======== Records supplied ========

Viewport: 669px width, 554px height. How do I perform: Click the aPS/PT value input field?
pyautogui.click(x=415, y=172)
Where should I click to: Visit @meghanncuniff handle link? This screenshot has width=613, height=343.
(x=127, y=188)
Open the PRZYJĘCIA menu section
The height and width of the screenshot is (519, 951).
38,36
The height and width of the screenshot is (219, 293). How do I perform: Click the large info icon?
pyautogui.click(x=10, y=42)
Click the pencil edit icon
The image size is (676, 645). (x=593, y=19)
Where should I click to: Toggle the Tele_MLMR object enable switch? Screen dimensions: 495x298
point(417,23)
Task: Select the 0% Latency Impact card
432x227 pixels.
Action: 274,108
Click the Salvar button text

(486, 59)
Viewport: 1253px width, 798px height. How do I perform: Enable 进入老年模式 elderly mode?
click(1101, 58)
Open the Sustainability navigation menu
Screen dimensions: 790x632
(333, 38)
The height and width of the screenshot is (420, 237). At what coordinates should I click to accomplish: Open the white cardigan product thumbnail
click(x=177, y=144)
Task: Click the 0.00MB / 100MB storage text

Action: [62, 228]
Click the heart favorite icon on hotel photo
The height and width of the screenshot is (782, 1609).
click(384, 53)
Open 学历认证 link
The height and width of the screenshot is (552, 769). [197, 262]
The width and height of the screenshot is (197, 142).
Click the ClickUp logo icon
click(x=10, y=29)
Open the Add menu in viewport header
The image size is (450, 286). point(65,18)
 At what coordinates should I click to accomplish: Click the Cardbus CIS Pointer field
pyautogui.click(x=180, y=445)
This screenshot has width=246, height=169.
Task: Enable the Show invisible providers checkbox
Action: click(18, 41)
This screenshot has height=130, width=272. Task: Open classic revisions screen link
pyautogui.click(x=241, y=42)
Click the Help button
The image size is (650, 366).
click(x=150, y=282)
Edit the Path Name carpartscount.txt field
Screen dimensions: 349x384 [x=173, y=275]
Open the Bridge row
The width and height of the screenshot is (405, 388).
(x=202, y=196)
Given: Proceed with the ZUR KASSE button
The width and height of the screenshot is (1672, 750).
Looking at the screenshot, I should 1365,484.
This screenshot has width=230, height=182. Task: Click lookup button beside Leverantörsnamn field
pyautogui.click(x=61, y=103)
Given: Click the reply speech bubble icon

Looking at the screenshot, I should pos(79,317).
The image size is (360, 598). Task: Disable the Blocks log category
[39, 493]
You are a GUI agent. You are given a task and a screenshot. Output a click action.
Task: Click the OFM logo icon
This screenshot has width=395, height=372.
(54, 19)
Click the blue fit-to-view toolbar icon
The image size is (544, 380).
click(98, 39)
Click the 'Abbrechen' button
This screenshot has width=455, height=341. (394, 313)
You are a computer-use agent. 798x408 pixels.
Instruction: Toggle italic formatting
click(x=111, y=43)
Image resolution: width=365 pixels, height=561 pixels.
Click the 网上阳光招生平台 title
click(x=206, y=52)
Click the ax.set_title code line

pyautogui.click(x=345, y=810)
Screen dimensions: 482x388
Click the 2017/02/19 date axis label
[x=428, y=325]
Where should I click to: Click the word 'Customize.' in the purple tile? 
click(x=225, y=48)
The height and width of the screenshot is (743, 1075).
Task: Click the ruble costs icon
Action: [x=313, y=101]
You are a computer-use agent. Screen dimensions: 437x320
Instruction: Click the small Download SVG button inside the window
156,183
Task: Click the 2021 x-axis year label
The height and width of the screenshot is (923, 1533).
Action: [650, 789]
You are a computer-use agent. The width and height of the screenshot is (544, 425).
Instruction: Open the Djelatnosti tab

========

• [Task]: Your job is to copy out every line from the records above that has the word "computer".

• [Answer to this exercise]:
You are a computer-use agent. 798x408 pixels.
You are a computer-use agent. Screen dimensions: 437x320
You are a computer-use agent. The width and height of the screenshot is (544, 425).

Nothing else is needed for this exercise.